• _Given records_
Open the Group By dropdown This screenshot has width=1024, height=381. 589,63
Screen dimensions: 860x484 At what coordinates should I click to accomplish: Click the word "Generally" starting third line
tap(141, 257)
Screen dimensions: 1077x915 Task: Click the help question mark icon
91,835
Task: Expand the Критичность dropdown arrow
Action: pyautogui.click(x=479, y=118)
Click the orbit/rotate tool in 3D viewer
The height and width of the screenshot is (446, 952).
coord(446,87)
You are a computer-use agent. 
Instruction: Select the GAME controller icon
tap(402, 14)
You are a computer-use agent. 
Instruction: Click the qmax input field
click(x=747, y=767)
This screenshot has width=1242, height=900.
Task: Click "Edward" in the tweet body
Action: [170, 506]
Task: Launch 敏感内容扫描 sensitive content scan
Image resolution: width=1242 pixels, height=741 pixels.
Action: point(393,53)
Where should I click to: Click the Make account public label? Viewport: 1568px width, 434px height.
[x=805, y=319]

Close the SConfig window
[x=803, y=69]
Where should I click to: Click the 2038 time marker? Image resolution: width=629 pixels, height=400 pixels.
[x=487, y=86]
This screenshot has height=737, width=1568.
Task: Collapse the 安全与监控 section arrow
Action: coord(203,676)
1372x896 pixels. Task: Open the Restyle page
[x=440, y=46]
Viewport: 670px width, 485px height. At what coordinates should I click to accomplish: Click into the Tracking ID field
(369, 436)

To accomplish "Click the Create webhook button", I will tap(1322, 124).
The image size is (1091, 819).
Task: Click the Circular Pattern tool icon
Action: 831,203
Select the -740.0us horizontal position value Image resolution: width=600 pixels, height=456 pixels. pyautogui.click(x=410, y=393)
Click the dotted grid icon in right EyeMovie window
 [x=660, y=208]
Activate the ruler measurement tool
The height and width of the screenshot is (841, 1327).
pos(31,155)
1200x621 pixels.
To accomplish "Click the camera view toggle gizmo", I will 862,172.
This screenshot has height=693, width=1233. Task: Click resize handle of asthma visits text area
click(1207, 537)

• _Aim of the task_
Copy the records exactly.

• _Your solution_
Open the Group By dropdown This screenshot has width=1024, height=381. 589,63
Screen dimensions: 860x484 At what coordinates should I click to accomplish: Click the word "Generally" starting third line
tap(141, 257)
Screen dimensions: 1077x915 Task: Click the help question mark icon
91,835
Task: Expand the Критичность dropdown arrow
Action: pyautogui.click(x=479, y=118)
Click the orbit/rotate tool in 3D viewer
The height and width of the screenshot is (446, 952).
coord(446,87)
You are a computer-use agent. 
Instruction: Select the GAME controller icon
tap(402, 14)
You are a computer-use agent. 
Instruction: Click the qmax input field
click(x=747, y=767)
This screenshot has width=1242, height=900.
Task: Click "Edward" in the tweet body
Action: [170, 506]
Task: Launch 敏感内容扫描 sensitive content scan
Image resolution: width=1242 pixels, height=741 pixels.
Action: point(393,53)
Where should I click to: Click the Make account public label? Viewport: 1568px width, 434px height.
[x=805, y=319]

Close the SConfig window
[x=803, y=69]
Where should I click to: Click the 2038 time marker? Image resolution: width=629 pixels, height=400 pixels.
[x=487, y=86]
This screenshot has height=737, width=1568.
Task: Collapse the 安全与监控 section arrow
Action: coord(203,676)
1372x896 pixels. Task: Open the Restyle page
[x=440, y=46]
Viewport: 670px width, 485px height. At what coordinates should I click to accomplish: Click into the Tracking ID field
(369, 436)

To accomplish "Click the Create webhook button", I will tap(1322, 124).
The image size is (1091, 819).
Task: Click the Circular Pattern tool icon
Action: 831,203
Select the -740.0us horizontal position value Image resolution: width=600 pixels, height=456 pixels. pyautogui.click(x=410, y=393)
Click the dotted grid icon in right EyeMovie window
 [x=660, y=208]
Activate the ruler measurement tool
The height and width of the screenshot is (841, 1327).
pos(31,155)
1200x621 pixels.
To accomplish "Click the camera view toggle gizmo", I will 862,172.
This screenshot has height=693, width=1233. Task: Click resize handle of asthma visits text area
click(1207, 537)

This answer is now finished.